Use Project Mapping Cleanup and Body Delimiters

Since

Available since JEMH 2.7.3

- 1.1 Since
2 Introduction
- 2.1 History
- 2.2 What has changed
- 2.3 Profile Imports
- 2.4 Project Mappings
- 2.5 Regex 101
- 2.6 Cleanup Expressions
- 2.7 Body Delimiters
- 2.8 HTML To Wiki Markup
  - 2.8.1 The easier way
3 Dynamic Evaluation walk-through

Introduction

History

JEMH has always had Cleanup Expressions (used to remove content from message subjects and body) and Body Delimiter Expressions (used to chop signature text as well as reply-to content).

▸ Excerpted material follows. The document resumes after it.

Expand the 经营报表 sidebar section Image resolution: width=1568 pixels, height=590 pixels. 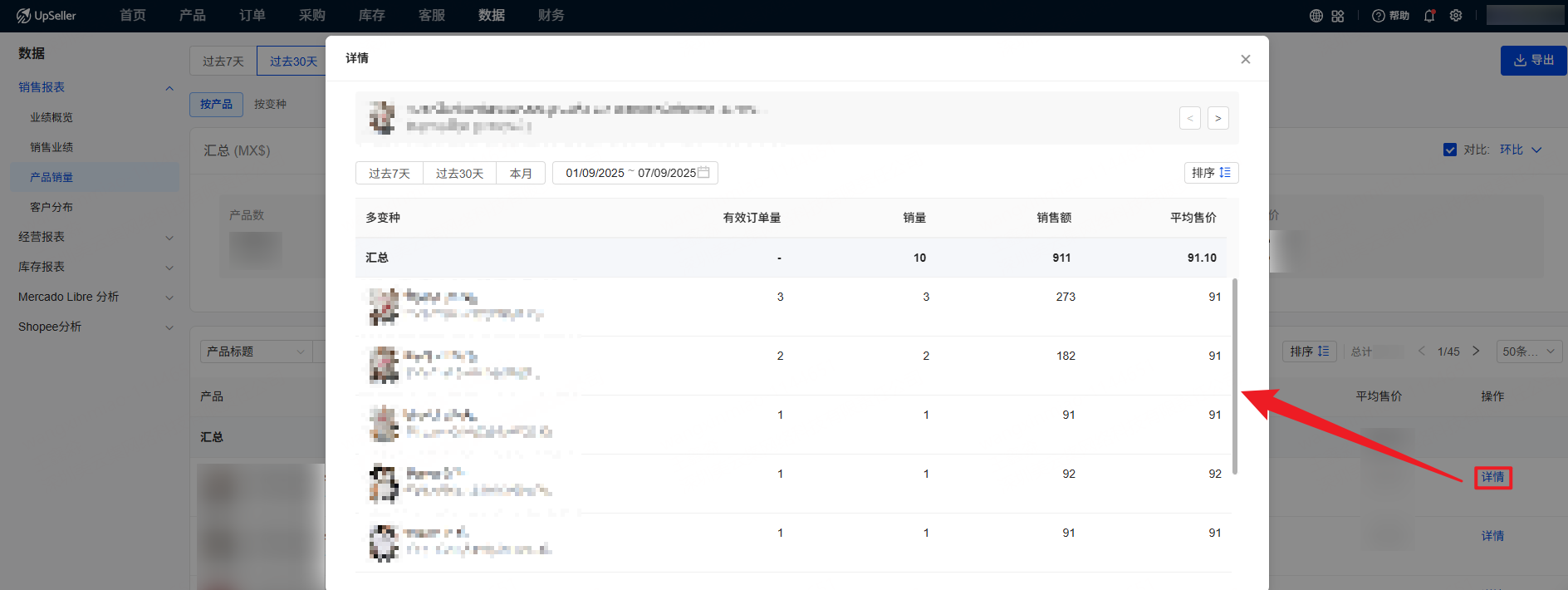pyautogui.click(x=96, y=237)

It worked, but it had two main usability problems:

Fields involved were comma separated regular expressions, which was complicated to manage and had side effects on usability (like matching comma literal characters)
Expressions were global within the Profile, so applied to all issues regardless
Understanding what the impact of a change would be required (a) saving the profile (b) running a test case to (c) view created issue and see the result

What has changed

In JEMH 2.7.3 we address this area by migrating the CSV expressions from the Profile level down into Project Mappings, which is how JEMH is evolving (closer to the sister product JEMHC view).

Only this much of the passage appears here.